Segment Start: Extracted material

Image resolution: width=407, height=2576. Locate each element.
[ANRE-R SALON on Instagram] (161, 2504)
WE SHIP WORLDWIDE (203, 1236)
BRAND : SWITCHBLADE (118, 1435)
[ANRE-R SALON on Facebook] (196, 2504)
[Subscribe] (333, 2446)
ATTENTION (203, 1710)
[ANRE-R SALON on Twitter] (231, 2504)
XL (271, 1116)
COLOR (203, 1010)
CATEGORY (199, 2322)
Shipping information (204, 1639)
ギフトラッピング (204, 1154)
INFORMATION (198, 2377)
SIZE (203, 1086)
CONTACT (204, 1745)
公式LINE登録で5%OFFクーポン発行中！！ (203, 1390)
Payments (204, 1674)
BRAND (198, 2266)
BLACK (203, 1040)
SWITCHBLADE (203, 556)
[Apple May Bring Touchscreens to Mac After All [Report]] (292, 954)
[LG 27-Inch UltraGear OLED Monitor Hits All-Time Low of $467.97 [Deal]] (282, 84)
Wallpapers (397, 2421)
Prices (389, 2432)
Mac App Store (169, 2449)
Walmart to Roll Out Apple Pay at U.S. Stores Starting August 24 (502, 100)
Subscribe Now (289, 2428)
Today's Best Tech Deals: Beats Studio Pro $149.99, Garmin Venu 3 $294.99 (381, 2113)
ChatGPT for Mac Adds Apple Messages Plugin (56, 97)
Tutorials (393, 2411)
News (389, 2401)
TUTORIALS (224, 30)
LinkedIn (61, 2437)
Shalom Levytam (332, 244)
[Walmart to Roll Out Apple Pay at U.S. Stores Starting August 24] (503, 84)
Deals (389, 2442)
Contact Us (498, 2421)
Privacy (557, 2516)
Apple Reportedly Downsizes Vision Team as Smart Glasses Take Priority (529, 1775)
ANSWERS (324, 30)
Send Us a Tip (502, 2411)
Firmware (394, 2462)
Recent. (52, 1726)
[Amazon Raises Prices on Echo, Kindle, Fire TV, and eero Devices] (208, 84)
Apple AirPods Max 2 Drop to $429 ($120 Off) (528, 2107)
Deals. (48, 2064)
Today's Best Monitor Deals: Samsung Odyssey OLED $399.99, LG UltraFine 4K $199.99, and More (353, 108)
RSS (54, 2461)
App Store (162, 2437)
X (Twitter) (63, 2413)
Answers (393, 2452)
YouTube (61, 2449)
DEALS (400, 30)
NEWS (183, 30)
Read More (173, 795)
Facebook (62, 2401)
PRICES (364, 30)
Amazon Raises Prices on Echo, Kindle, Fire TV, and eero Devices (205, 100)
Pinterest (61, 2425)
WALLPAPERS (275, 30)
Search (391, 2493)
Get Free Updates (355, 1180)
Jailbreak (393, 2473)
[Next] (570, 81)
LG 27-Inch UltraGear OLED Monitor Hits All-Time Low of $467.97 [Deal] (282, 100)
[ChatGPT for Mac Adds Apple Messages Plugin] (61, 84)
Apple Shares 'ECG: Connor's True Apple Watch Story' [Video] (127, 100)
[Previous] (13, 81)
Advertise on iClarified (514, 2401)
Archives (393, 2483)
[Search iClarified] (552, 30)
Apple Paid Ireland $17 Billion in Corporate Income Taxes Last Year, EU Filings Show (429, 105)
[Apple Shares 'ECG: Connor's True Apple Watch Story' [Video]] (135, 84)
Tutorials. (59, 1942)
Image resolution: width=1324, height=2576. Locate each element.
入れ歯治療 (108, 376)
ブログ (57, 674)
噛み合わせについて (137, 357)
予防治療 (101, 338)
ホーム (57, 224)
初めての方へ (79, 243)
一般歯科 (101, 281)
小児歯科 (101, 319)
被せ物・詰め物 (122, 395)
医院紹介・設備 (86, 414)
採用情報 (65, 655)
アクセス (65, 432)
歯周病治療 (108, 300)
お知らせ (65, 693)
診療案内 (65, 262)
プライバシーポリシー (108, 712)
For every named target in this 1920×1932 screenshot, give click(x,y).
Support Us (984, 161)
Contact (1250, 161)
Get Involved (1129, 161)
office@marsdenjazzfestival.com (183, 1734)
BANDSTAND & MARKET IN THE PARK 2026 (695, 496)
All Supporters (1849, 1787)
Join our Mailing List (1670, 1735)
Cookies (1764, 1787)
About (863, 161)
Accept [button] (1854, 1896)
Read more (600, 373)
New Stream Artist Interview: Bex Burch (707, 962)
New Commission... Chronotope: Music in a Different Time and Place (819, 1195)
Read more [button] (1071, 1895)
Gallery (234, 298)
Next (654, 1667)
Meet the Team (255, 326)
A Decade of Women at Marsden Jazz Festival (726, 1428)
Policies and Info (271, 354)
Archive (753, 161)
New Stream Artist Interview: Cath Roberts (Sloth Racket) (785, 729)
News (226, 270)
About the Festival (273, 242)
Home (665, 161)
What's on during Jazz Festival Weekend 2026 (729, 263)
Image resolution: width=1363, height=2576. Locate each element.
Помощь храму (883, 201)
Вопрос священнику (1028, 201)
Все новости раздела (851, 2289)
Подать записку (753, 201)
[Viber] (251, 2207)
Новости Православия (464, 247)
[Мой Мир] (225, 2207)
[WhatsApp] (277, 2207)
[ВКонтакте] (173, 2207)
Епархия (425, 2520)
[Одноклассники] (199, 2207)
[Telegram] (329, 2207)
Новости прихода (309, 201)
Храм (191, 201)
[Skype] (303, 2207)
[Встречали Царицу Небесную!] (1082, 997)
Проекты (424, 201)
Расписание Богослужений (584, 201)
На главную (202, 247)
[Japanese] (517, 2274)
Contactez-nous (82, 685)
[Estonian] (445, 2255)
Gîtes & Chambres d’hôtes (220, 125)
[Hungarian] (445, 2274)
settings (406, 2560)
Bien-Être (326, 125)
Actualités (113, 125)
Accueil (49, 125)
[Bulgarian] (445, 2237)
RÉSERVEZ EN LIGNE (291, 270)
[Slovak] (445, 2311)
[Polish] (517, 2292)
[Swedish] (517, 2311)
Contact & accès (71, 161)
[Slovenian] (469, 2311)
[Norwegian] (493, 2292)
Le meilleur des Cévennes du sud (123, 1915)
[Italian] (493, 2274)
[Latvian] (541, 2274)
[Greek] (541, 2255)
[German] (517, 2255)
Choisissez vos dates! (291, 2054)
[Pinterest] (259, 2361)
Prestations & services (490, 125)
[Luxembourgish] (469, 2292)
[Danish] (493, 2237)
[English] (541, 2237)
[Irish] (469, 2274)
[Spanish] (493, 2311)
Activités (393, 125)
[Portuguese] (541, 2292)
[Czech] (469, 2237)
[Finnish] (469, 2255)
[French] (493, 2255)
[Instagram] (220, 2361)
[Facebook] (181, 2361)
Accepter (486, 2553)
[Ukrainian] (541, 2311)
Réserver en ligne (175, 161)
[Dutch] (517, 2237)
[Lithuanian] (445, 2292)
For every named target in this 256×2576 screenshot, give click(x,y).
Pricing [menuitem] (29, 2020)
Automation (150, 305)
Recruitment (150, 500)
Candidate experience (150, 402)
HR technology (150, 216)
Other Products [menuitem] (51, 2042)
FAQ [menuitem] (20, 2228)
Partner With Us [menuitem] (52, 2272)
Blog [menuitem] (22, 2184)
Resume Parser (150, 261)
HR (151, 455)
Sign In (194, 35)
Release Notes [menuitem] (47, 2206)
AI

Segment End: Extracted material

With the line holding "Today's Best Tech" as the first and the line holding "Privacy (557, 2516)" as the last, please transcribe exactly the lines of the material above in that range and nothing else.

Today's Best Tech Deals: Beats Studio Pro $149.99, Garmin Venu 3 $294.99 (381, 2113)
ChatGPT for Mac Adds Apple Messages Plugin (56, 97)
Tutorials (393, 2411)
News (389, 2401)
TUTORIALS (224, 30)
LinkedIn (61, 2437)
Shalom Levytam (332, 244)
[Walmart to Roll Out Apple Pay at U.S. Stores Starting August 24] (503, 84)
Deals (389, 2442)
Contact Us (498, 2421)
Privacy (557, 2516)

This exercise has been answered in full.